Women’s groups have warned the government that a campaign to honor more than 1,700 war heroes with statues will further exacerbate the “staggering” gender imbalance of UK civic statues.

The Common Sense Group of Conservative MPs has proposed that everyone who receives the Victoria Cross and George Cross be immortalized with a statue at their birthplace. Only 11 of the 1,761 holders of these honors are women, according to the Fawcett Society.

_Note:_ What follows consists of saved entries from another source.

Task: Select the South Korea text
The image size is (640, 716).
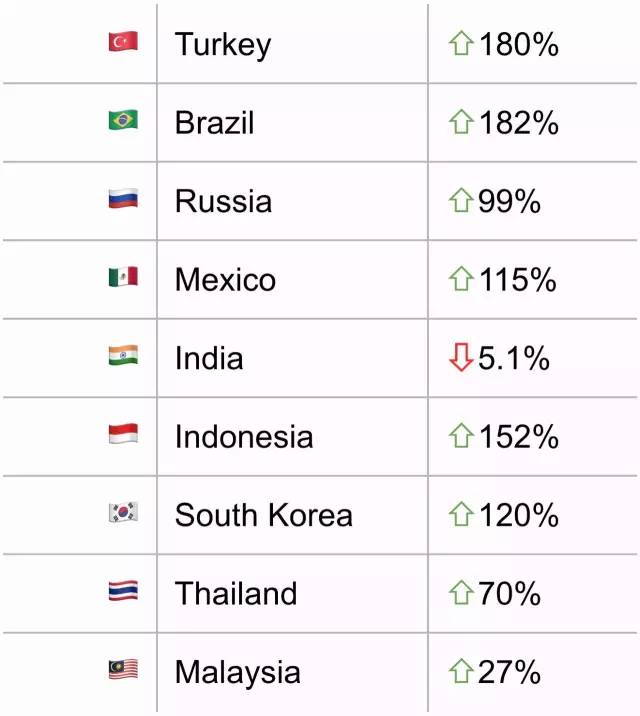Action: coord(263,515)
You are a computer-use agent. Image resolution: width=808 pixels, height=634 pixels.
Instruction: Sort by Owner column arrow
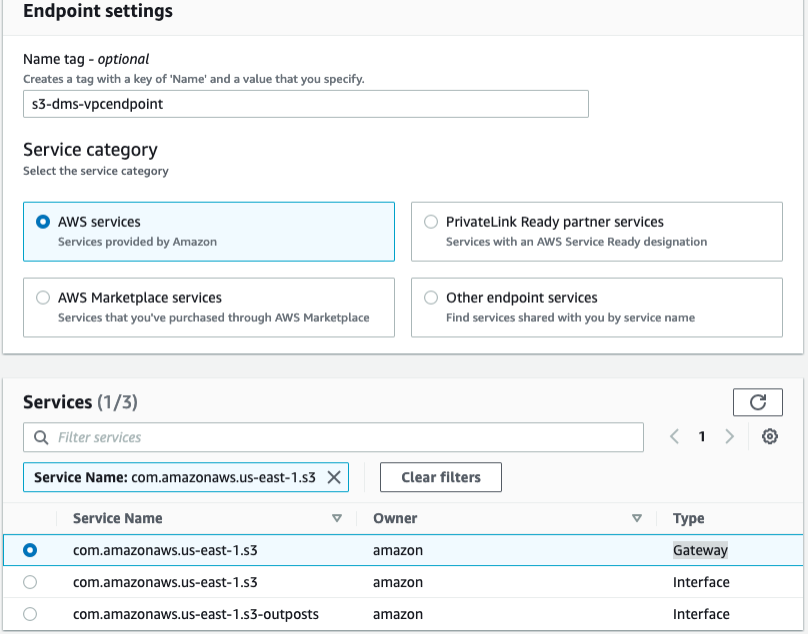tap(637, 518)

The UK is estimated to have 25 public statues of women who were not queens or princesses, and 500 non-royal men. If all Victoria and George Cross holders were made into statues, only 1.5% of all non-royal statues would be women.

Invisible women, a virtual museum and a national campaign for gender equality in civic statues in the UK, says that while the 1,761 are heroic people, erecting statues of so many men would be totally retrograde.

The Common Sense Group campaign has been warmly received by both Culture Secretary Oliver Dowden, who said he “looked forward to further discussing these ideas,” and Communities Secretary Robert Jenrick.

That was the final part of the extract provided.